Our work focusses on generating photorealistic synthetic images from the real image sets.
We applied the deep neural net techniques on three different biometric image datasets.
- Score: 0.0
- License: http://creativecommons.org/licenses/by/4.0/
- Abstract: Biometric based authentication is currently playing an essential role over
conventional authentication system; however, the risk of presentation attacks
subsequently rising. Our research aims at identifying the areas where
presentation attack can be prevented even though adequate biometric image
samples of users are limited. Our work focusses on generating photorealistic
synthetic images from the real image sets by implementing Deep Convolution
Generative Adversarial Net (DCGAN).
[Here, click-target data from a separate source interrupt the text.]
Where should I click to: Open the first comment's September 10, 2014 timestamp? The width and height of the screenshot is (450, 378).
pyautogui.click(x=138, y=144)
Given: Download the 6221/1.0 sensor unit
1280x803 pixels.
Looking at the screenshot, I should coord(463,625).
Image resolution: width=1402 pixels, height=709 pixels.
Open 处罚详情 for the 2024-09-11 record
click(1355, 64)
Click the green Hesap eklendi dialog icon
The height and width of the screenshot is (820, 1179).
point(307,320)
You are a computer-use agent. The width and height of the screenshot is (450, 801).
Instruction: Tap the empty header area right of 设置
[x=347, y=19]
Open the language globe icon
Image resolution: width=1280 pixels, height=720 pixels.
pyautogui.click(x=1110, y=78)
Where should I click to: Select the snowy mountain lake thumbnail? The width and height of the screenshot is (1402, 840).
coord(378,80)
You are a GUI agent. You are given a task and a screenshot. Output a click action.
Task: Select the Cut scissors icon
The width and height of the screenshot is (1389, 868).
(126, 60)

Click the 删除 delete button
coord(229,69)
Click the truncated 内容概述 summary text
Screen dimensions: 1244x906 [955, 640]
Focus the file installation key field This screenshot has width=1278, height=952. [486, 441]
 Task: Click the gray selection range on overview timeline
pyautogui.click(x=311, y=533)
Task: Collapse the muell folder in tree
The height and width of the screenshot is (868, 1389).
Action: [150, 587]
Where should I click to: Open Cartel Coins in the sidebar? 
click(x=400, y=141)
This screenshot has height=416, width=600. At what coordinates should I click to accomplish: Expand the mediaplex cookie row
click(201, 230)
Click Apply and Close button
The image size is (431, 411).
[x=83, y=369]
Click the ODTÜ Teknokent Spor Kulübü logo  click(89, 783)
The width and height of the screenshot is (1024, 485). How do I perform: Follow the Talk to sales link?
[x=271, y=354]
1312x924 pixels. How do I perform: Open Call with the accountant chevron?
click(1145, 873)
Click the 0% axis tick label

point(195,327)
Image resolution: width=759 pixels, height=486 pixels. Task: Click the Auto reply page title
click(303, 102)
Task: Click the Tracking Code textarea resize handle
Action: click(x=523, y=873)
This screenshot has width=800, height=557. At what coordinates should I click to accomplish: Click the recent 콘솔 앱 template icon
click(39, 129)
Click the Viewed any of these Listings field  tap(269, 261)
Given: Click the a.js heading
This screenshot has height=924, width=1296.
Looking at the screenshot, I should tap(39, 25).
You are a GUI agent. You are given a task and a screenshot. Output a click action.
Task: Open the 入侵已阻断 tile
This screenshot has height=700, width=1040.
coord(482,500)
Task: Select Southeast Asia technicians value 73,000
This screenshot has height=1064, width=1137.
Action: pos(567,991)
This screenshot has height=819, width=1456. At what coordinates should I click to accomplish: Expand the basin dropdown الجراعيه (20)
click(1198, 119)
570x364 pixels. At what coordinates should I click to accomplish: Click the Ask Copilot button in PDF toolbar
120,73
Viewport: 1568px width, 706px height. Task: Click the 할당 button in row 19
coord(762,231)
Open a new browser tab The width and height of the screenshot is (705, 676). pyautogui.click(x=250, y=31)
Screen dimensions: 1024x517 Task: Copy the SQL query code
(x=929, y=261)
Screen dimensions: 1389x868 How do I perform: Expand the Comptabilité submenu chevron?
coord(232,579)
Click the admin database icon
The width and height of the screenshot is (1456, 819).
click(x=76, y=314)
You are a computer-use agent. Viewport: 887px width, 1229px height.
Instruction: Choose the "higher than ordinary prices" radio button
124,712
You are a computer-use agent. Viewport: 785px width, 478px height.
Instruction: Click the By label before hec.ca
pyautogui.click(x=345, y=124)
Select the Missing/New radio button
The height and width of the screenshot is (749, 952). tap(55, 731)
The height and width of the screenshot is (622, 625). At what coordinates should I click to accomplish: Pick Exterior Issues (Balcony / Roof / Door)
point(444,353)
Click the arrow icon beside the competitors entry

We have implemented the temporal and
spatial augmentation during the fake image generation. Our work detects the
presentation attacks on facial and iris images using our deep CNN, inspired by
VGGNet [1]. We applied the deep neural net techniques on three different
biometric image datasets, namely MICHE I [2], VISOB [3], and UBIPr [4]. The
datasets, used in this research, contain images that are captured both in
controlled and uncontrolled environment along with different resolutions and
sizes. We obtained the best test accuracy of 97% on UBI-Pr [4] Iris datasets.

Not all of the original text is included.